* **Задание 1**
Соответствуют ли очерку об Олевано утверждения (a), (b) и (c)? На каждое ответьте «да» или «нет» и приведите точную цитату, которая это решает.
(a) Бринкман жил в той же комнате, где теперь поселился рассказчик.
(b) Из Олевано Бринкман пишет письмо брату.
(c) Во время обеда с Блюером им открывается вид на горы.
* **Задание 2**
Продолжите очерк об Олевано и Бринкмане, начиная сразу после его последней фразы.

* **Текст**
————

Вечером я лежу в маленькой комнате для гостей в «Каза Бальди» и в качестве инициации читаю Рольфа Дитера Бринкмана [60] – эту книгу, создающую необходимое настроение, стипендиаты здесь бережно передают друг другу, как сигарету с марихуаной. Итак, «Рим, взгляды»: это бешеное разрушение утопии, эта безумная зацикленность на себе, напечатанная на макулатурной бумаге. Сорок лет назад этими текстами он пытался сделать более выносимым свое пребывание на «Вилле Массимо». Печатал, делал коллажи, пририсовывал что-то и пытался как-то упорядочить свое неприятие: тут дают плохой кофе, там постоянно лают собаки, а там мигает неоновая трубка. Как все это теперь далеко, как герметично, всего одно поколение спустя. «Рим, взгляды»? Скорее так: слепая озлобленность. Как же хорошо, что из бринкмановских развалин мы выстроили новые утопии: о судьбе художника, об Италии, о красоте. Но кто знает, может быть, для этого были нужны те самые обломки, которые создавал Бринкман, разбивая молотком лоснящееся послевоенное благополучие, имевшиеся якобы колонизаторские замашки немцев в Италии, мир потребления и все уродливое вокруг него. Сегодня эту книгу почти невозможно читать; потом, за бутылкой восхитительно легкого сухого белого вина из Олевано книга читается уже лучше (и быстрее). Под конец рассказчик, назвать которого «героем» не позволяет уважение к автору, действительно оказывается в «Каза Бальди», куда он сбегает из Рима. Наверное, он ничего не знал о богатой истории городка в XIX веке, ничего не знал о значении Олевано для немецких романтиков, иначе он не почувствовал бы себя вдруг таким свободным. В общем, Бринкман пишет из Олевано своей жене и хочет привезти ее сюда, потому что здесь – порядок. Его описания физиономий деревенских жителей, характеристику инфраструктуры невозможно было бы процитировать ни в одном путеводителе по Олевано, но если ты раньше читал, с каким остервенением он ругает Рим, его жителей, шум, фальшь и нелепость, то его отношение к Олевано кажется уже почти дружелюбным. Не сомневаюсь, что его утихомирил вид на простор, открывающийся с «Каза Бальди».

Я засыпаю над книгой, часы на башне своим светлым звоном сообщают такое время, что не хочется считать удары. Чуть позже, во время обеда в подвальчике с Иоахимом Блюером, директором «Виллы Массимо», подают «позднее» радиччио и раннее белое, а мы для разнообразия сидим в Олевано без всякого вида, потому что итальянцы за несколько тысяч лет накопили так много света в своих генах, что предпочитают и просто сидеть, и есть, и смотреть телевизор в темноте, а при необходимости беседовать с «тедески» [61] о разнице между поздним и ранним радиччио, вместо того чтобы рассуждать о раннем и позднем творчестве Йозефа Антона Коха. Блюер тем временем рассказывает: «В комнате, где сейчас живете вы, именно в ней, жил Рольф Дитер Бринкман». Именно здесь, понимаю я, при взгляде на простор, в сторону голубых горных цепей, он и придумал название «Рим, взгляды». Запятая тут нужна не для перечисления, а «взгляды» подразумевают не его разрушительный рентгеновский взгляд на окружающую итальянскую действительность, нет, «взгляды» – это Олевано, его вторая остановка в Италии. Может быть, для такого человека, как Бринкман, глядящего на окружающий мир свысока, нет в этом мире места лучше.

————

* **Представленные данные**

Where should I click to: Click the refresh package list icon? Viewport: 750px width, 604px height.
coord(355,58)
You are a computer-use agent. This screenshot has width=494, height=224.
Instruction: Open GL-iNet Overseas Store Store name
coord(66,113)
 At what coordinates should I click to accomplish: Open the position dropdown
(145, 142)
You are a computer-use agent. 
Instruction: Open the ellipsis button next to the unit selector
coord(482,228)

————

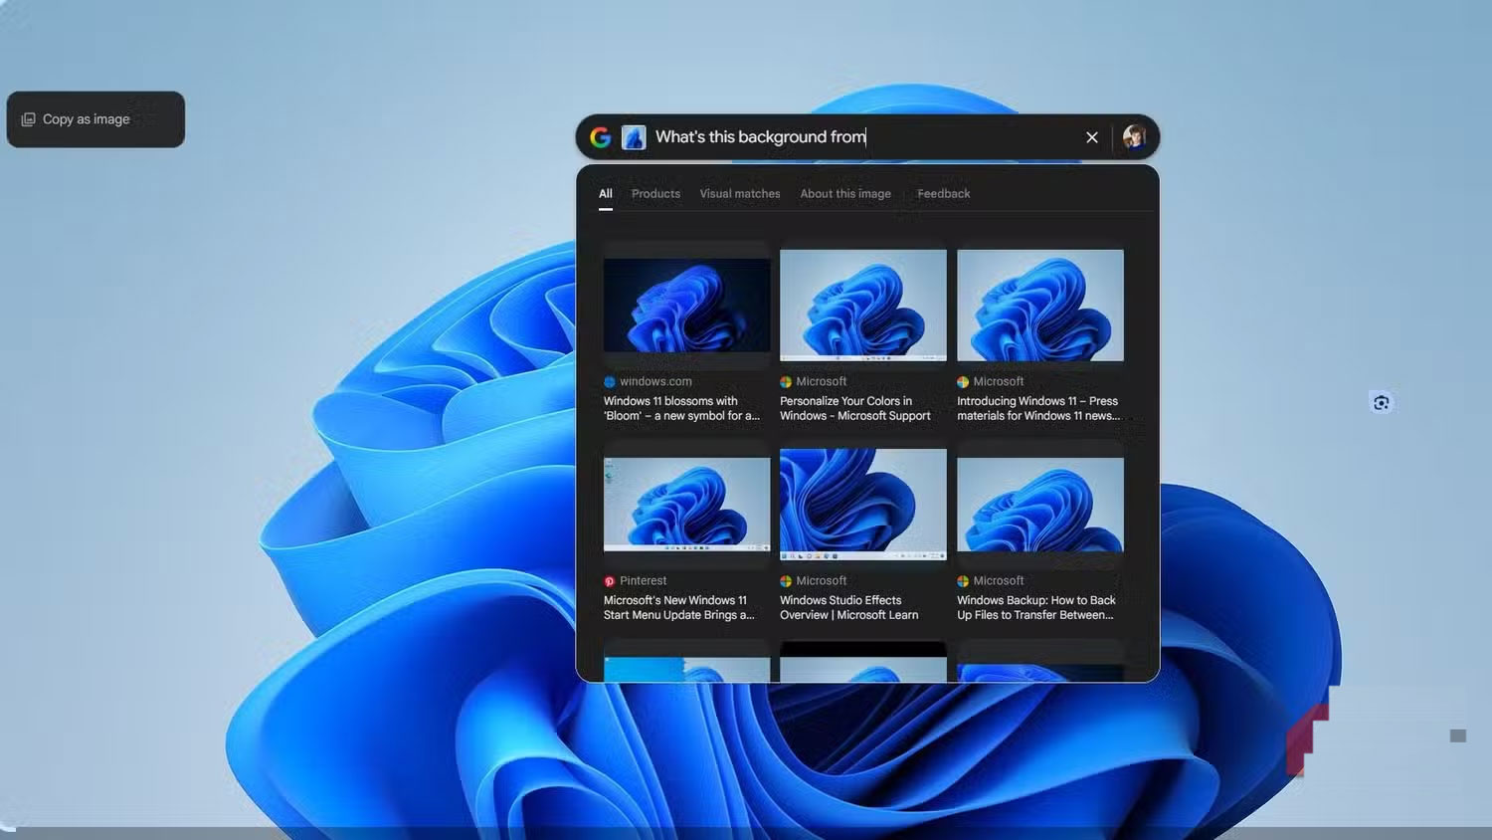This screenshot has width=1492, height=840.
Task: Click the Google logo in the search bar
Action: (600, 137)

————

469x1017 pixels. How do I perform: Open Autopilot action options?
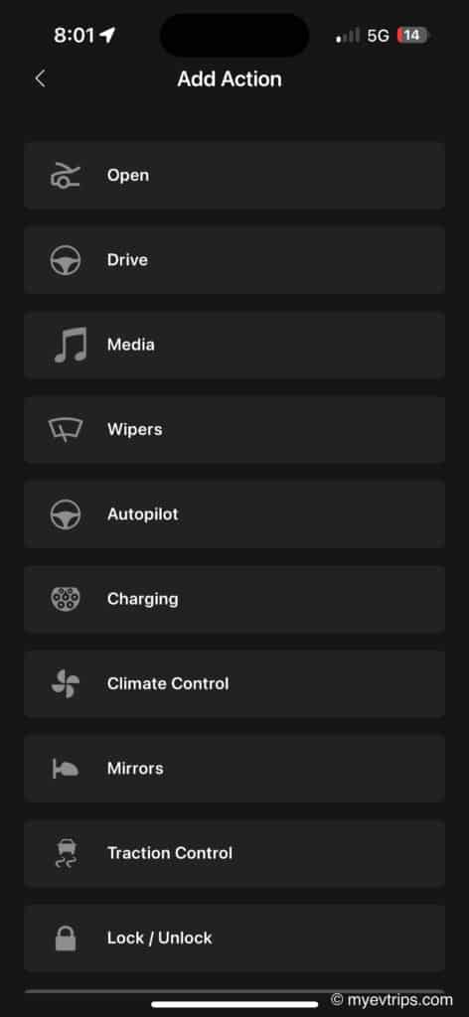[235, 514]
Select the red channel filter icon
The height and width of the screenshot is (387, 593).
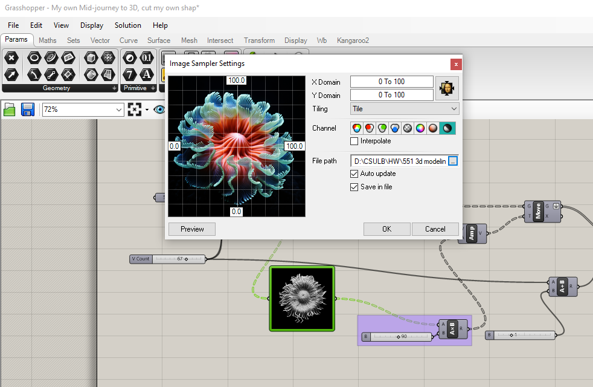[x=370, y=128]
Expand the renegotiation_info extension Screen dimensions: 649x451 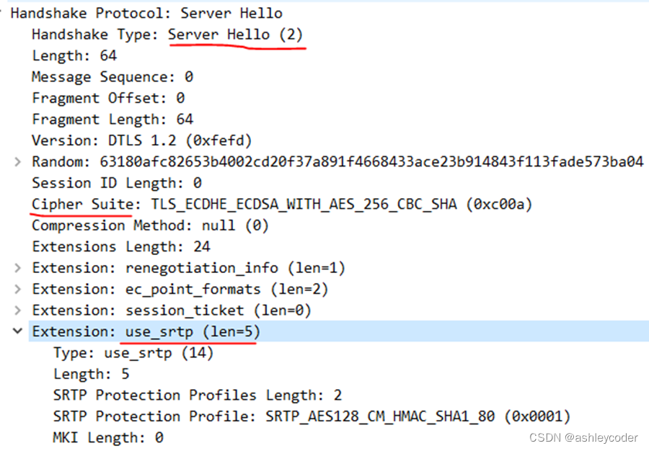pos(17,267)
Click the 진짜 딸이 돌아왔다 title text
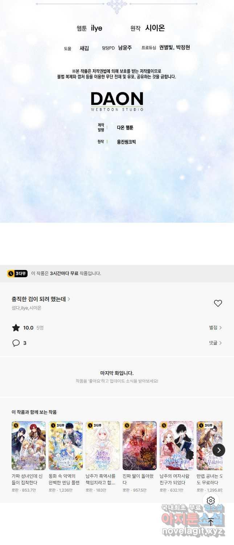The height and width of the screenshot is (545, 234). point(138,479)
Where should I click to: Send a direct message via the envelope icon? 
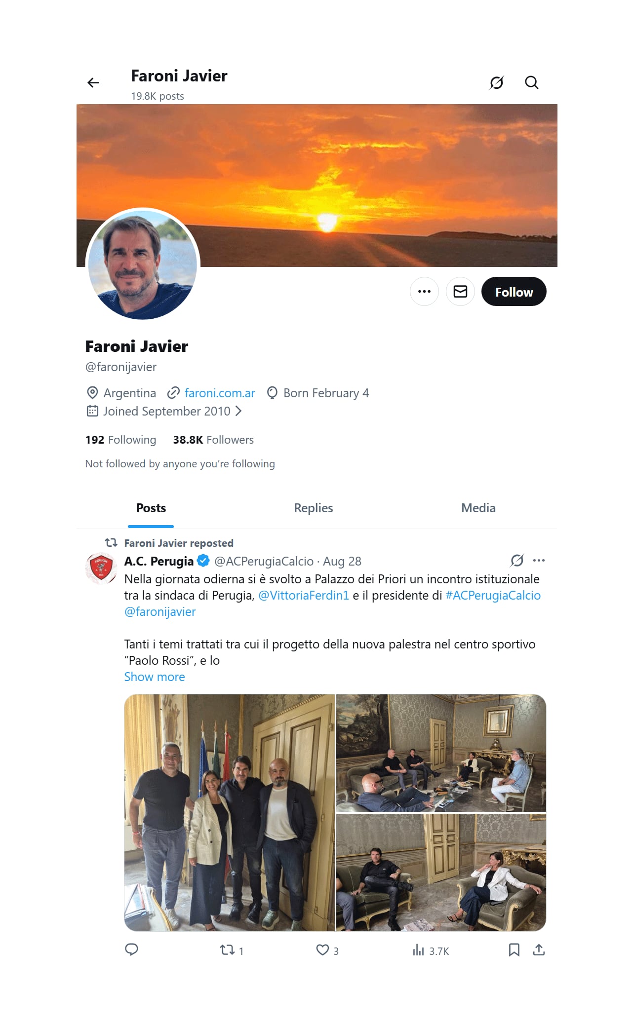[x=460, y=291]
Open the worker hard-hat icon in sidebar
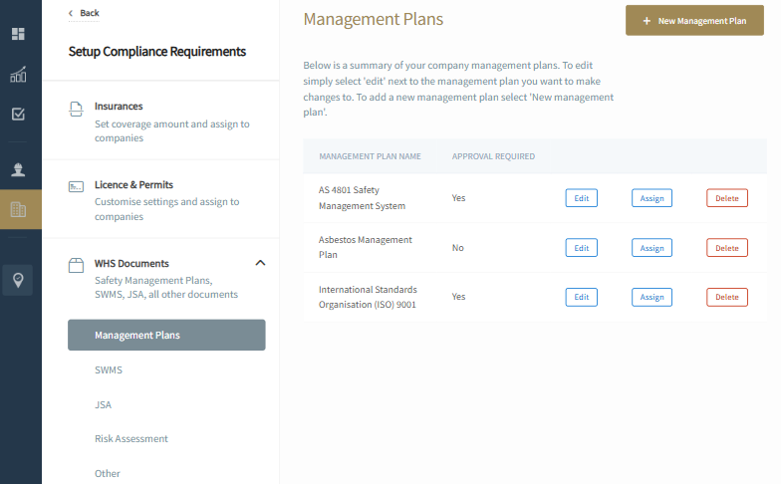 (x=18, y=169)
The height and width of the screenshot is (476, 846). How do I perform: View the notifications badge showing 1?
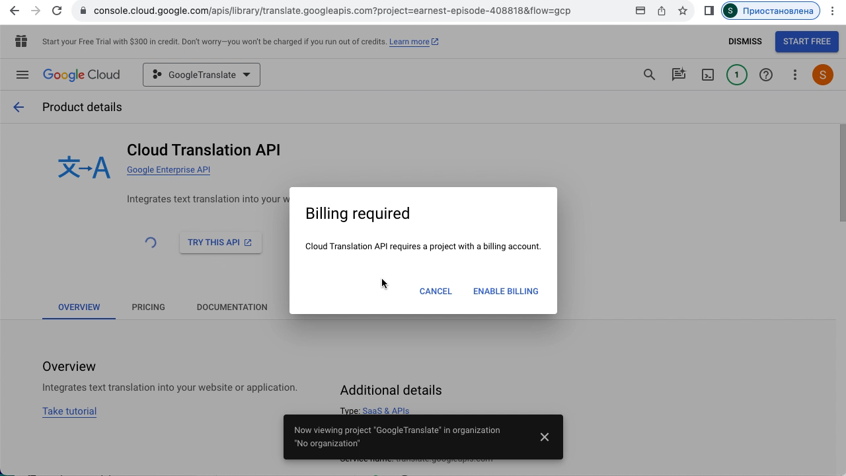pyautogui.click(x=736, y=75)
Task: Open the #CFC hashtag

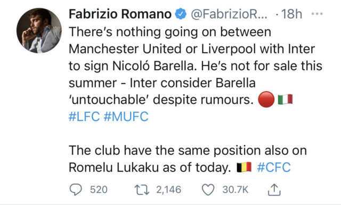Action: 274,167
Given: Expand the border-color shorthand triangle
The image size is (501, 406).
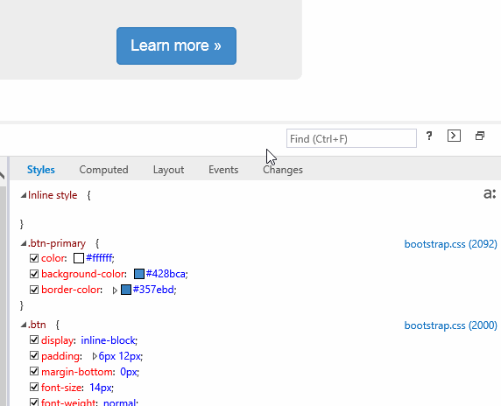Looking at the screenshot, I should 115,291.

————

* **Правильный ответ 1**
(a) Да: «В комнате, где сейчас живете вы, именно в ней, жил Рольф Дитер Бринкман».
(b) Нет: «Бринкман пишет из Олевано своей жене и хочет привезти ее сюда».
(c) Нет: «мы для разнообразия сидим в Олевано без всякого вида».

* **Правильный ответ 2**
* * *

У немецких романтиков, что начиная с 1820 года после утомительного подъема пешком и на ослах добирались, наконец, до олеванского холма и пили в таверне семьи Бальди первую чашку кофе или, что более вероятно, первый бокал вина, дела обстояли точно так же. Большинство из них не хотели больше никогда уезжать из этого городка с населением три тысячи человек – но остаться удалось только двоим: первый женился на самой красивой девушке в Олевано, Кассандре Райнальди (Йозеф Антон Кох), второй же, более смелый, скончался здесь (Франц Горни). Увидеть Олевано и умереть – таким мог бы быть патетический девиз молодых мечтателей, горячих голов из Дрездена, Мюнхена, Дюссельдорфа и Веймара, отправлявшихся из своих академий на юг; могила Горни стала местом их паломничества. А дикий, романтический ландшафт вокруг Олевано стал их раем – со своей уникальной смесью высоченных каштановых, вязовых и дубовых лесов, там и тут драматично разрезанных долинами и горными хребтами, с небольшими плато, с которых открывается широкий вид; на склонах холмов рожь, виноград и оливки, попадаются мирные овечьи стада, пастухи, крестьяне, виноделы. Небесный покой.

Потом долина Сакко, а за ней, между далеких горных хребтов, слабое голубое мерцание далекого моря.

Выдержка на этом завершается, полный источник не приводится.